*Extracted text:*
# # # #

🩺 Sydney – The Ultimate Local (Offline) AI Medical Assistant

Sydney is an advanced multimodal Local (offline) AI assistant capable of understanding text and voice, delivering highly accurate, context-aware medical guidance, and working fully offline with CPU optimization. Powered by Gemma 3 !B, Glow-TTS, Whisper, LangChain LLMs, and the Granite 47M R2 embedding model, Sydney merges retrieval-augmented generation (RAG), conversation memory, and multimodal interaction to provide rapid, reliable responses.

⚠️ Medical Disclaimer: Sydney is not a substitute for professional medical advice. For emergencies, always contact certified healthcare providers.

🚀 Key Highlights

🧠 Multimodal: Supports both text and voice input/output in the same version.
📚 Offline-first: Entirely functional without internet once models and embeddings are downloaded.

# # # #

*Input data:*
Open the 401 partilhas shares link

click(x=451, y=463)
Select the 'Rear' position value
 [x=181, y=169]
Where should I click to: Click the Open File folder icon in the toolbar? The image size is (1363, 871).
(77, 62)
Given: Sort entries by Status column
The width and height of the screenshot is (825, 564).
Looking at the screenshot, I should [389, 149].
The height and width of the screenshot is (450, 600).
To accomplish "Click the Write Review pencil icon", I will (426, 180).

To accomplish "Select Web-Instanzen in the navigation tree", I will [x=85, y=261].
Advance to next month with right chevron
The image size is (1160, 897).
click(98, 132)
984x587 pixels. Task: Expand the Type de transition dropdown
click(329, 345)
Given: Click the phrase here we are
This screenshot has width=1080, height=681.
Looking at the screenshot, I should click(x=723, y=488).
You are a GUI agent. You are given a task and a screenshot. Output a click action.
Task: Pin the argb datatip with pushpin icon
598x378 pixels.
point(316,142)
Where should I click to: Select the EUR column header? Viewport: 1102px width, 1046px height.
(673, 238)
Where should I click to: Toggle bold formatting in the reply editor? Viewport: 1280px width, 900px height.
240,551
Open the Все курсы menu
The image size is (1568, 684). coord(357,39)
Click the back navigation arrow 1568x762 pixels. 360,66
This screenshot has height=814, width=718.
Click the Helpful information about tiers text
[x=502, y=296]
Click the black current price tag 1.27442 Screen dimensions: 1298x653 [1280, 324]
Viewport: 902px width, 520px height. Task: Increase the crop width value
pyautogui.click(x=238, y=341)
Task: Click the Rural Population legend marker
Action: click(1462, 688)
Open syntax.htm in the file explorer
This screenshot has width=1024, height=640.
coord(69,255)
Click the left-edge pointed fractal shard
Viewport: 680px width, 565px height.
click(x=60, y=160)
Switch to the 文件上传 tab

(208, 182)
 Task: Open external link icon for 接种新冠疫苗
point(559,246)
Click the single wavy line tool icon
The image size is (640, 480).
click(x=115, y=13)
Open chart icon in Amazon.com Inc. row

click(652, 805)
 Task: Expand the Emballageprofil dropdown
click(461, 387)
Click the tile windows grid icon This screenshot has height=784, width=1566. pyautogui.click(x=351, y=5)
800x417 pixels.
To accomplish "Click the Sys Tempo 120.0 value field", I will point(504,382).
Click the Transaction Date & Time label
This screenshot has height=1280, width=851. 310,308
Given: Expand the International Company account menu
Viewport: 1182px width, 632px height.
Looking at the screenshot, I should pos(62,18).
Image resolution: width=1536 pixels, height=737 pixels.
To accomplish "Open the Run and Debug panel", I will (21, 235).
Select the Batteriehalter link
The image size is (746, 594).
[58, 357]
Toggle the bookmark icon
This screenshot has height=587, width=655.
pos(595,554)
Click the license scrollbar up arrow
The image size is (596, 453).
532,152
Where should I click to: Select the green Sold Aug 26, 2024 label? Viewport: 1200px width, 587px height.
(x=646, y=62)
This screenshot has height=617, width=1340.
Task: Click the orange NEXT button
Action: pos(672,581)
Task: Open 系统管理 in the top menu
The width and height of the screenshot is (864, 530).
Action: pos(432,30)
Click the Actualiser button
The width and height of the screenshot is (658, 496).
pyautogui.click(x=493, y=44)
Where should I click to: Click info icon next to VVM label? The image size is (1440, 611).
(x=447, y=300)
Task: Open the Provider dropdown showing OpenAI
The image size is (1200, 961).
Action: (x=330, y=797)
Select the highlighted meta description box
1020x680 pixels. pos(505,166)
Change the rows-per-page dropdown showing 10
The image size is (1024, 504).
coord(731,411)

# # # #

*Required work:*
A. Switch "voice" to "speech" in the Sydney assistant description and write out everything from "Sydney is an" down to "the same version." with that change.
B. Proceed with the Sydney assistant description, writing the lines that follow its final one.

*Responses by item number:*
A.
Sydney is an advanced multimodal Local (offline) AI assistant capable of understanding text and speech, delivering highly accurate, context-aware medical guidance, and working fully offline with CPU optimization. Powered by Gemma 3 !B, Glow-TTS, Whisper, LangChain LLMs, and the Granite 47M R2 embedding model, Sydney merges retrieval-augmented generation (RAG), conversation memory, and multimodal interaction to provide rapid, reliable responses.

⚠️ Medical Disclaimer: Sydney is not a substitute for professional medical advice. For emergencies, always contact certified healthcare providers.

🚀 Key Highlights

🧠 Multimodal: Supports both text and speech input/output in the same version.

B.
⚡ CPU-optimized: Fast inference even on standard CPUs without compromising response quality.
🛠 Context-aware memory: Stores user queries and AI responses, allowing nuanced conversations.
🔍 Multiple RAG pipelines: Integrates local medical documents and Granite 47M R2 embeddings for factual, precise, and comprehensive answers.
💡 Problem-solving powerhouse: Capable of complex multi-topic medical reasoning, combining retrieval and generative capabilities.
🎯 Clean & structured outputs: Markdown removal, concise formatting, and speech-ready text.
🚨 Emergency detection: Flags urgent situations and provides immediate guidance to contact professionals.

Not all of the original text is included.